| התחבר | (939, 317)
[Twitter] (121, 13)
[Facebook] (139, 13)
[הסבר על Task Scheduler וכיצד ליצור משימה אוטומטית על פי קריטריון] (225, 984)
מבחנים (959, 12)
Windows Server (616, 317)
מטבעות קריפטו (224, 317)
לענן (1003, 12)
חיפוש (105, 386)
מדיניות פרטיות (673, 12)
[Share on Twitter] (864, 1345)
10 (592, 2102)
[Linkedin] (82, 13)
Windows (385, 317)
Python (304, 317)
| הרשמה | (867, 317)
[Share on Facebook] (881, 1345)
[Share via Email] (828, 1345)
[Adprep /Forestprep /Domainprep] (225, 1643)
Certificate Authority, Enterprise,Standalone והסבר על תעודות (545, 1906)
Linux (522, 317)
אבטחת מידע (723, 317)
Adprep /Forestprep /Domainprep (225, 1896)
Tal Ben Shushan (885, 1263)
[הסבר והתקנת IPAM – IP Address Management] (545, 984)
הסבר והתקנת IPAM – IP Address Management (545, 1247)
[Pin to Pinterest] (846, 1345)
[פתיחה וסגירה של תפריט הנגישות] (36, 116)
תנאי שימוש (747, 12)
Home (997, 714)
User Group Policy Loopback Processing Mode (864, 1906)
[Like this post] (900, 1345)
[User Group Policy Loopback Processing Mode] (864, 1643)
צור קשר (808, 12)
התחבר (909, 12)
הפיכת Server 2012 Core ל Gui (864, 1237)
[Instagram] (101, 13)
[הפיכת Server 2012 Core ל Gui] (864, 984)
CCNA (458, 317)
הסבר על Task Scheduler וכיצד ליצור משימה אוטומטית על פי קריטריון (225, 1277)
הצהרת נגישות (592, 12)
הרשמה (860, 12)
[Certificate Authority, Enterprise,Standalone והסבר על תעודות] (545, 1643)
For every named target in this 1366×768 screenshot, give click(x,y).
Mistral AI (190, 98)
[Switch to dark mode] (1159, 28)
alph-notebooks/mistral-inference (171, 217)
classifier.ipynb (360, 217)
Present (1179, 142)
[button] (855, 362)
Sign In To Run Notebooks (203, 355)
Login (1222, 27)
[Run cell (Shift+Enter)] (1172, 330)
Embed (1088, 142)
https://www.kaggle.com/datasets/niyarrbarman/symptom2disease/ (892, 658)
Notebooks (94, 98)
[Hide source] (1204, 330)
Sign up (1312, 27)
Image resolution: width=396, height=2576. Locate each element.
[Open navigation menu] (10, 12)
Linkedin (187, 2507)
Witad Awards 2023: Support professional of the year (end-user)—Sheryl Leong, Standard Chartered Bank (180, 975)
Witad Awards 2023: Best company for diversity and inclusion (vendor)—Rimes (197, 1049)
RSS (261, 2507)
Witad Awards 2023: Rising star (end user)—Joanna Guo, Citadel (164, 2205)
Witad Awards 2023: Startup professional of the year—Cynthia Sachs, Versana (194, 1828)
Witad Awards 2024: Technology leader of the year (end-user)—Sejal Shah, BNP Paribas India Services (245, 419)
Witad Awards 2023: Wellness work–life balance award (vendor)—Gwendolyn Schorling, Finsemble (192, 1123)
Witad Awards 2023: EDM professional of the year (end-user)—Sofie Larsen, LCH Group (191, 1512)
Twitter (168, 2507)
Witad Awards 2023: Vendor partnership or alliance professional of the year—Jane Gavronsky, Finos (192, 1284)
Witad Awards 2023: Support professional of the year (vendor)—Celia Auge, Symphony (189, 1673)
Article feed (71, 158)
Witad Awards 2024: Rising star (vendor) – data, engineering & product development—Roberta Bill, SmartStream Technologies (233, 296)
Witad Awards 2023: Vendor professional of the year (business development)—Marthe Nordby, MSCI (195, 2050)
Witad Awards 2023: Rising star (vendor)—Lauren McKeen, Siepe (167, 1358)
##############################
### [Exercise description]
Please be sure to repeat every entry exactly.

### [Solution to this exercise]
| התחבר | (939, 317)
[Twitter] (121, 13)
[Facebook] (139, 13)
[הסבר על Task Scheduler וכיצד ליצור משימה אוטומטית על פי קריטריון] (225, 984)
מבחנים (959, 12)
Windows Server (616, 317)
מטבעות קריפטו (224, 317)
לענן (1003, 12)
חיפוש (105, 386)
מדיניות פרטיות (673, 12)
[Share on Twitter] (864, 1345)
10 (592, 2102)
[Linkedin] (82, 13)
Windows (385, 317)
Python (304, 317)
| הרשמה | (867, 317)
[Share on Facebook] (881, 1345)
[Share via Email] (828, 1345)
[Adprep /Forestprep /Domainprep] (225, 1643)
Certificate Authority, Enterprise,Standalone והסבר על תעודות (545, 1906)
Linux (522, 317)
אבטחת מידע (723, 317)
Adprep /Forestprep /Domainprep (225, 1896)
Tal Ben Shushan (885, 1263)
[הסבר והתקנת IPAM – IP Address Management] (545, 984)
הסבר והתקנת IPAM – IP Address Management (545, 1247)
[Pin to Pinterest] (846, 1345)
[פתיחה וסגירה של תפריט הנגישות] (36, 116)
תנאי שימוש (747, 12)
Home (997, 714)
User Group Policy Loopback Processing Mode (864, 1906)
[Like this post] (900, 1345)
[User Group Policy Loopback Processing Mode] (864, 1643)
צור קשר (808, 12)
התחבר (909, 12)
הפיכת Server 2012 Core ל Gui (864, 1237)
[Instagram] (101, 13)
[הפיכת Server 2012 Core ל Gui] (864, 984)
CCNA (458, 317)
הסבר על Task Scheduler וכיצד ליצור משימה אוטומטית על פי קריטריון (225, 1277)
הצהרת נגישות (592, 12)
הרשמה (860, 12)
[Certificate Authority, Enterprise,Standalone והסבר על תעודות] (545, 1643)
For every named target in this 1366×768 screenshot, give click(x,y).
Mistral AI (190, 98)
[Switch to dark mode] (1159, 28)
alph-notebooks/mistral-inference (171, 217)
classifier.ipynb (360, 217)
Present (1179, 142)
[button] (855, 362)
Sign In To Run Notebooks (203, 355)
Login (1222, 27)
[Run cell (Shift+Enter)] (1172, 330)
Embed (1088, 142)
https://www.kaggle.com/datasets/niyarrbarman/symptom2disease/ (892, 658)
Notebooks (94, 98)
[Hide source] (1204, 330)
Sign up (1312, 27)
Image resolution: width=396, height=2576. Locate each element.
[Open navigation menu] (10, 12)
Linkedin (187, 2507)
Witad Awards 2023: Support professional of the year (end-user)—Sheryl Leong, Standard Chartered Bank (180, 975)
Witad Awards 2023: Best company for diversity and inclusion (vendor)—Rimes (197, 1049)
RSS (261, 2507)
Witad Awards 2023: Rising star (end user)—Joanna Guo, Citadel (164, 2205)
Witad Awards 2023: Startup professional of the year—Cynthia Sachs, Versana (194, 1828)
Witad Awards 2024: Technology leader of the year (end-user)—Sejal Shah, BNP Paribas India Services (245, 419)
Witad Awards 2023: Wellness work–life balance award (vendor)—Gwendolyn Schorling, Finsemble (192, 1123)
Witad Awards 2023: EDM professional of the year (end-user)—Sofie Larsen, LCH Group (191, 1512)
Twitter (168, 2507)
Witad Awards 2023: Vendor partnership or alliance professional of the year—Jane Gavronsky, Finos (192, 1284)
Witad Awards 2023: Support professional of the year (vendor)—Celia Auge, Symphony (189, 1673)
Article feed (71, 158)
Witad Awards 2024: Rising star (vendor) – data, engineering & product development—Roberta Bill, SmartStream Technologies (233, 296)
Witad Awards 2023: Vendor professional of the year (business development)—Marthe Nordby, MSCI (195, 2050)
Witad Awards 2023: Rising star (vendor)—Lauren McKeen, Siepe (167, 1358)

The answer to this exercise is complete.